### TASK INSTRUCTIONS
Copy out the rows from the line with "Click the attribute" up to and including the line with "Action: click(x=55, y=260)", swapping "name field" for "value field" and keeping everything else unchanged. Leave the pictures out.
--- BEGIN EXERCISE INPUTS ---
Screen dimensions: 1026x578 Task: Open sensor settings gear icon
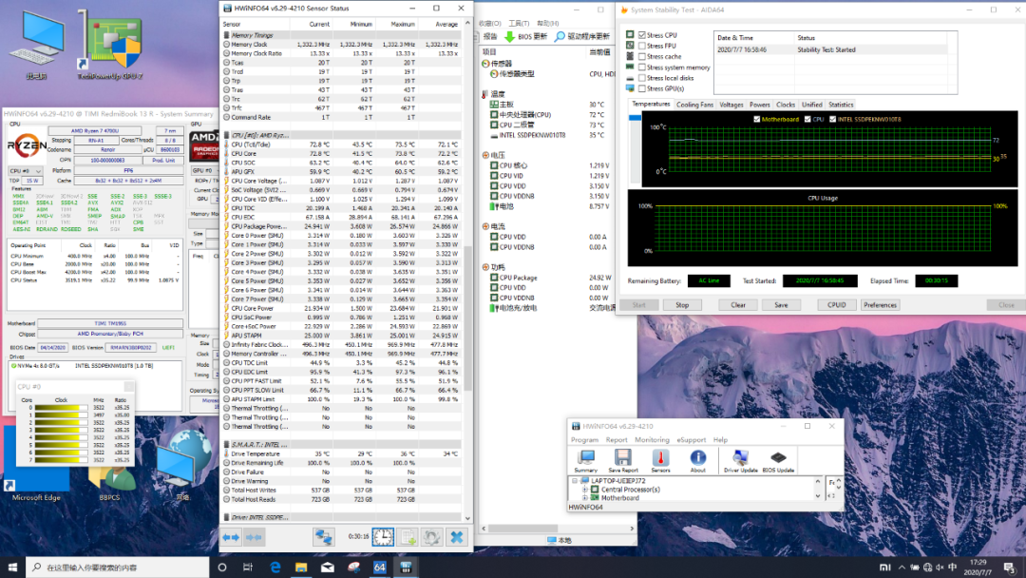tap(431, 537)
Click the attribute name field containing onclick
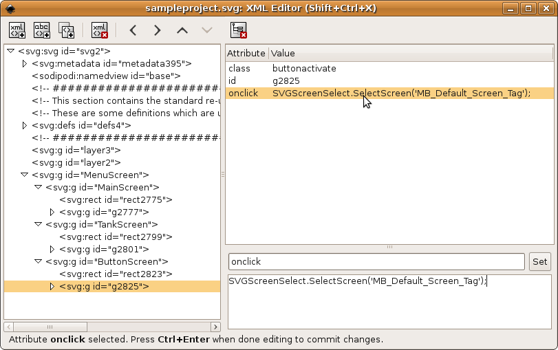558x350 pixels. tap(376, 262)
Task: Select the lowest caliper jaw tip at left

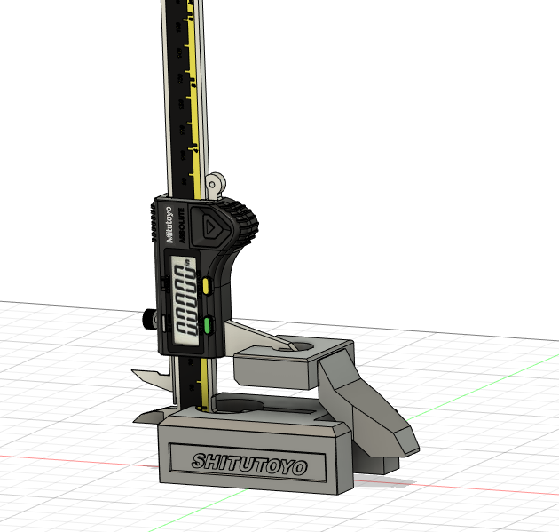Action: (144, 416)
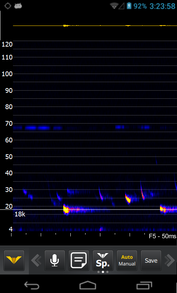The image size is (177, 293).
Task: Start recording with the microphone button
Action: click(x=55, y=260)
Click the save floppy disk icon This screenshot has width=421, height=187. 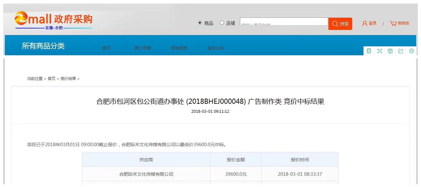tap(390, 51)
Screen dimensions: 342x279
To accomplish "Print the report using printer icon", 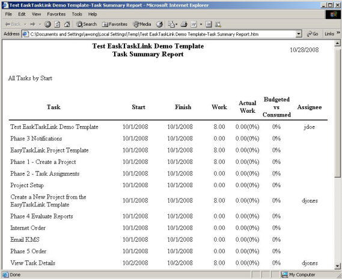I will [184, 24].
--- END EXERCISE INPUTS ---
--- BEGIN EXERCISE INPUTS ---
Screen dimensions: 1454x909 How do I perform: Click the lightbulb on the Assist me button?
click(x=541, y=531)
--- END EXERCISE INPUTS ---
### PROBLEM SOLUTION
Click the attribute value field containing onclick
558x350 pixels. tap(376, 262)
Task: Select the lowest caliper jaw tip at left

Action: (144, 416)
The image size is (177, 293).
Task: Start recording with the microphone button
Action: click(x=55, y=260)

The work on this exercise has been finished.